TEXT PROVIDED
------------------------------------------------

Member of the Pyithu Hluttaw
- Incumbent
- Assumed office 3 February 2016
- Constituency: Khin-U

Personal details
- Born: 15 October 1958 (age 67) Kanbalu Township, Sagaing Division, Myanmar
- Party: National League for Democracy
- Spouse: Khin Than Nu
- Children: Ei Nandar Aung
- Parent(s): Khin Aung (father) Set Ti (mother)
- Alma mater: University of Medicine, Mandalay (M.B.B.S.)

= Winn Aung (politician, born 1958) =

Burmese politician

Winn Aung (ဝင်းအောင်, also spelt Win Aung, born 15 October 1958) is a Burmese politician, physician and former political prisoner who currently serves as a Pyithu Hluttaw MP for the Khin-U constituency. He is a member of the National League for Democracy.

------------------------------------------------

RECORDS SUPPLIED
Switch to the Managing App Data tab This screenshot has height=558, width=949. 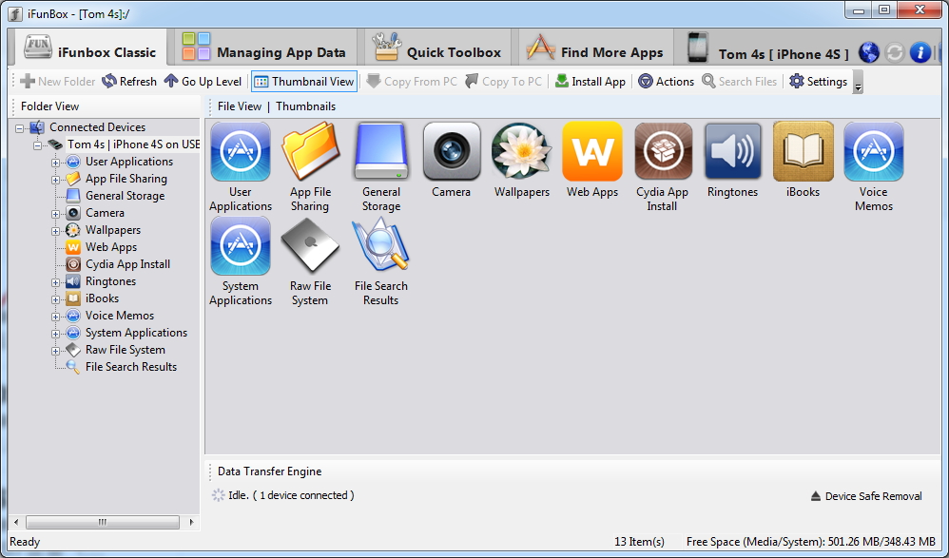[x=264, y=52]
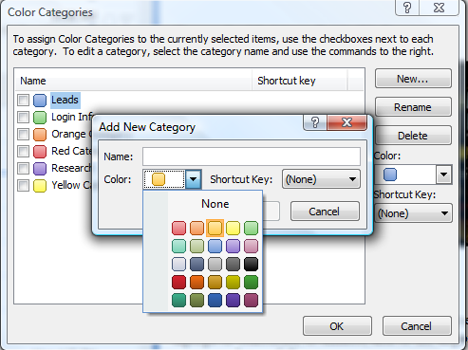Tick the Research category checkbox
The image size is (468, 350).
coord(23,169)
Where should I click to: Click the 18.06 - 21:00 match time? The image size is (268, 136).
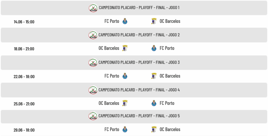pos(24,49)
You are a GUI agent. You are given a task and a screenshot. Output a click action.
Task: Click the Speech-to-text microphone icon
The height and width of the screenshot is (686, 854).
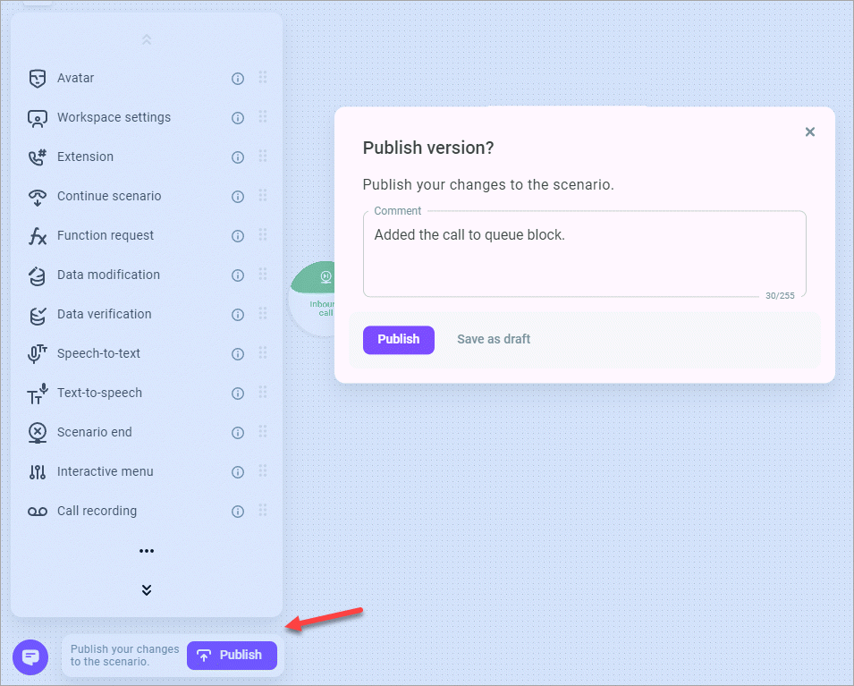click(x=37, y=353)
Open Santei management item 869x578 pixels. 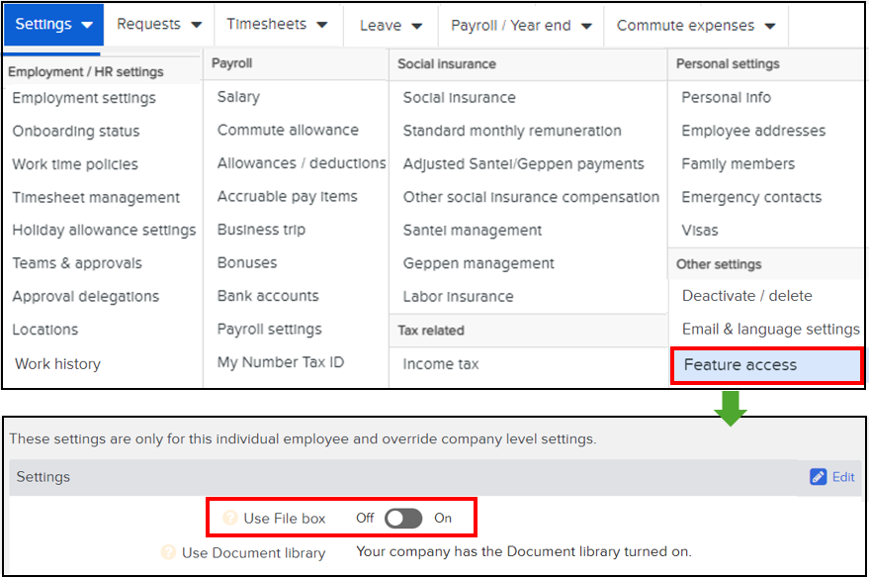click(472, 231)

------------------------------------------------

BRIEF
Continue the biography of Winn Aung from its last sentence. The rows are separate material and are unrelated to the biography of Winn Aung.

TASK RESULT
==Early life and education==
Winn Aung was born on 15 October 1958 in Kanbalu Township, Myanmar. In 1982, he graduated from the University of Medicine, Mandalay with an M.B., B.S. degree.

==Political career==
In the 2015 Myanmar general election, he was elected to Pyithu Hluttaw as an MP from the Khin-U constituency. He currently serves as a member in the Government Commitments Assessment Committee in the Pyithu Hluttaw.